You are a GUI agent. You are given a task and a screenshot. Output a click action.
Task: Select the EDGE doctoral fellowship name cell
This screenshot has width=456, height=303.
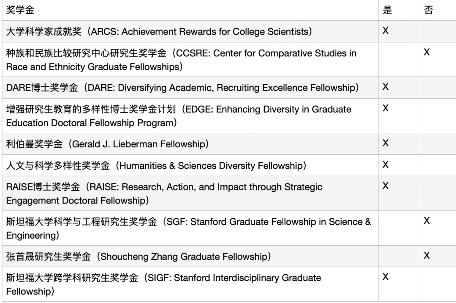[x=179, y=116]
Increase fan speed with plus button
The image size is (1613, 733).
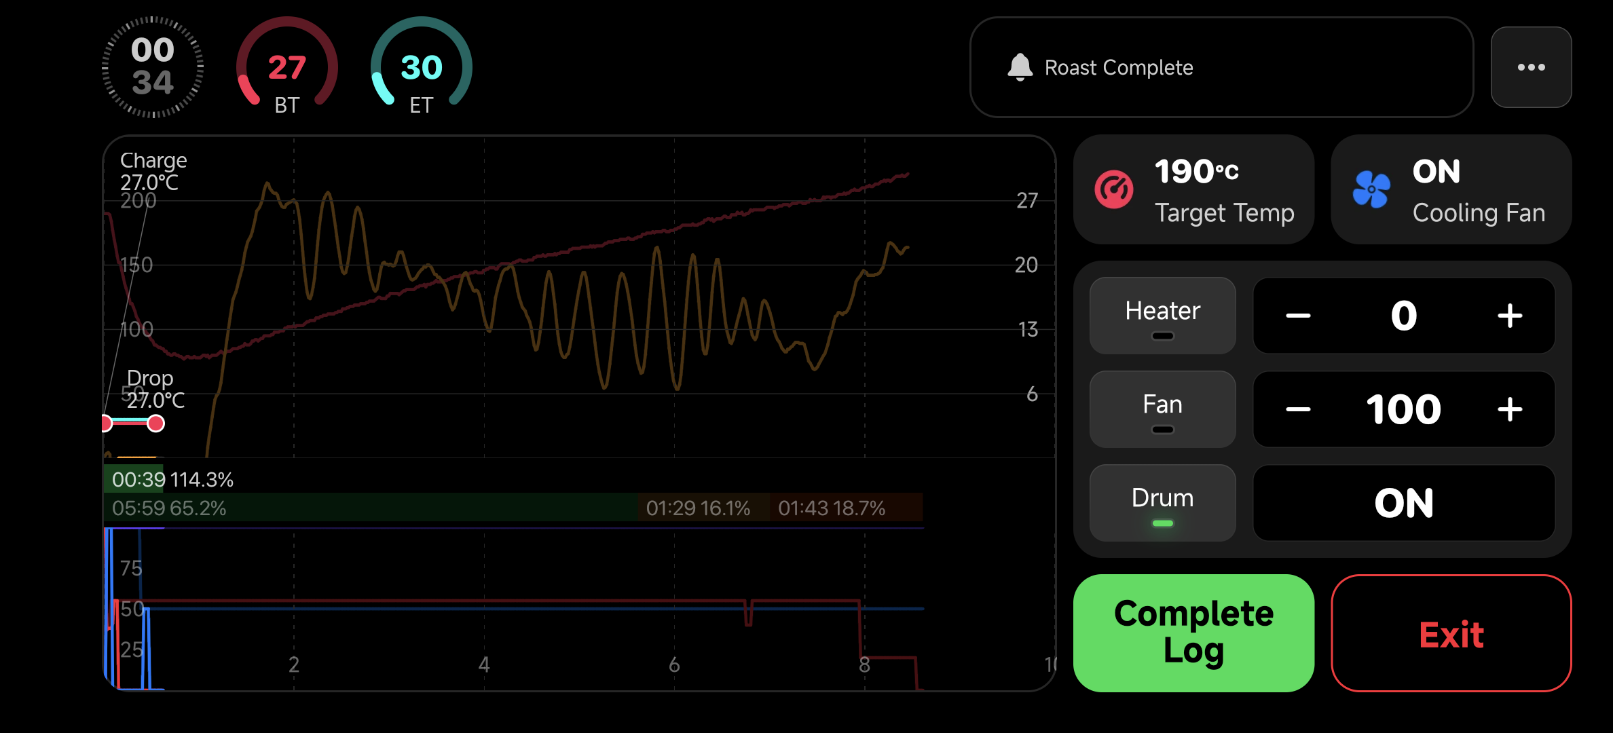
•••••
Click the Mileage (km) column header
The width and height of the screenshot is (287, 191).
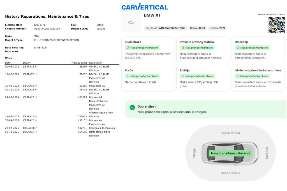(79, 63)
•••••
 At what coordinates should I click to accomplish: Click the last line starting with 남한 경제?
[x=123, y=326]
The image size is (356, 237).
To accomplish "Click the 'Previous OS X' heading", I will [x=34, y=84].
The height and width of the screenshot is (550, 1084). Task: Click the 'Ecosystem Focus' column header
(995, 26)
•••••
Exercise details. Extract every line in the records above that contains the word "screenshot".

Exercise response.
You are a GUI agent. You are given a task and a screenshot. Output a click action.
This screenshot has width=456, height=303.
The width and height of the screenshot is (287, 191).
The height and width of the screenshot is (550, 1084). Task: Click the 'Ecosystem Focus' column header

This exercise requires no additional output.